Nicolas Mahut, présent lors de la victoire française en 2017, estime que « la Coupe Davis est morte et une partie de l’histoire de notre sport envolée pour une poignée de dollars. » Il n’est pas le seul à mettre en lien changement et argent. Steve Darcis, joueur belge et finaliste en 2015 et 2017, est d’accord : « 118 années d’histoire balayées à cause de quelques billets. » En effet, pour financer cette nouvelle forme de compétition, la fédération internationale a signé un partenariat avec le groupe d’investissement Kosmos géré par le joueur de foot du Barca Gerard Piqué. Ce dernier s’est pris une petite pique par Todd Woodbridge, ancien tennisman australien et vainqueur à deux reprises du saladier d’argent : « Un footballeur se retrouve sur scène à l’assemblée générale de l’ITF pour nous dire que la Coupe Davis doit changer mais les légendes de ce sport, qui pour la plupart ne sont pas d’accord, n’y sont pas. »

Les supporters en noirs

La jeune génération de tennismen a le même avis que ses ainés. Félix Auger Aliassime, joueur canadien de 18 ans explique que « son plus grand rêve d’enfant, c’était de jouer une finale de Coupe Davis devant son public. »

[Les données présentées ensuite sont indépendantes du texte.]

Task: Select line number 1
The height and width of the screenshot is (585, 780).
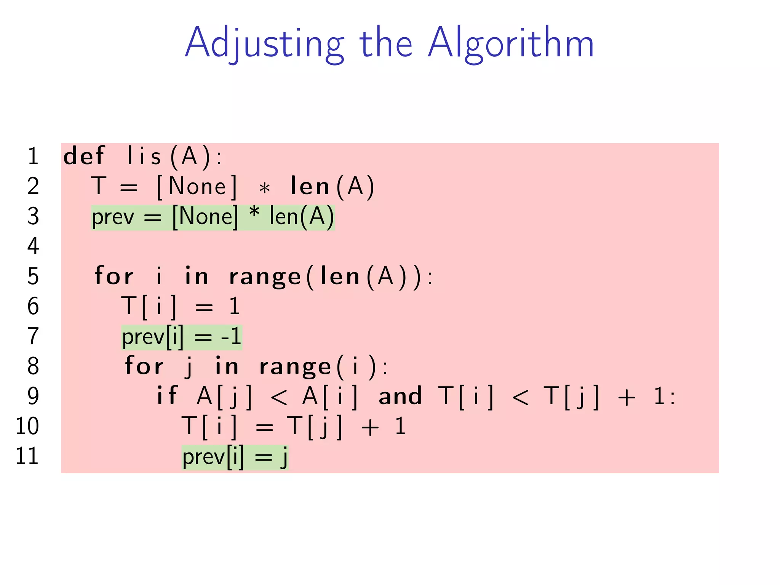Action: (33, 156)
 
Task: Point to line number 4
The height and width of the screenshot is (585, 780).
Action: (33, 246)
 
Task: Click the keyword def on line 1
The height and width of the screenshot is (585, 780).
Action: (83, 156)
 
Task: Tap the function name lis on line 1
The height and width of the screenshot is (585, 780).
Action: (144, 156)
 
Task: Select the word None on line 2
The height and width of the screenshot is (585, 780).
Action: (197, 186)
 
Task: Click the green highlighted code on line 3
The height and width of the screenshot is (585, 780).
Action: (213, 217)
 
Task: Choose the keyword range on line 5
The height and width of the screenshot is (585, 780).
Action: (265, 277)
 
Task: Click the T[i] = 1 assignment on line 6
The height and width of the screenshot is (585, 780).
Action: (180, 307)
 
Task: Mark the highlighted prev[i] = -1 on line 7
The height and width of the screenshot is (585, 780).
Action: (182, 337)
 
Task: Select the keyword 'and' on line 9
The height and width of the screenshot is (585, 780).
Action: (400, 396)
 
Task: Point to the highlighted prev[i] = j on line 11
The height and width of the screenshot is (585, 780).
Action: (235, 457)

Ne m’appelez plus jamais la Coupe Davis.

Les joueurs réticents peuvent également compter sur leurs supporters. Pendant le double de la demi-finale France-Espagne début septembre, les supporters membres de l’association Aseft, habituellement vêtus de bleu, portaient des tee-shirts noirs. Une façon de montrer leur mécontentement vis-à-vis du changement prévu pour 2019. Ils ont déplié un dessin de la tombe de la Coupe Davis ainsi qu’un autre qui montrait une main tenant des dollars cassant le saladier d’argent. Ces supporters ont également détourné la chanson Le France de Michel Sardou en entonnant : « Ne m’appelez plus jamais la Coupe Davis, la France m’a laissée tomber… ».

En attendant la nouvelle formule, ne boudons pas notre plaisir : la France est en finale, ça se passe chez nous, à Lille, profitons-en pour aller supporter notre équipe ! Et comme l’a dit Lucas Pouille, « essayons de garder la Coupe à la maison ! ».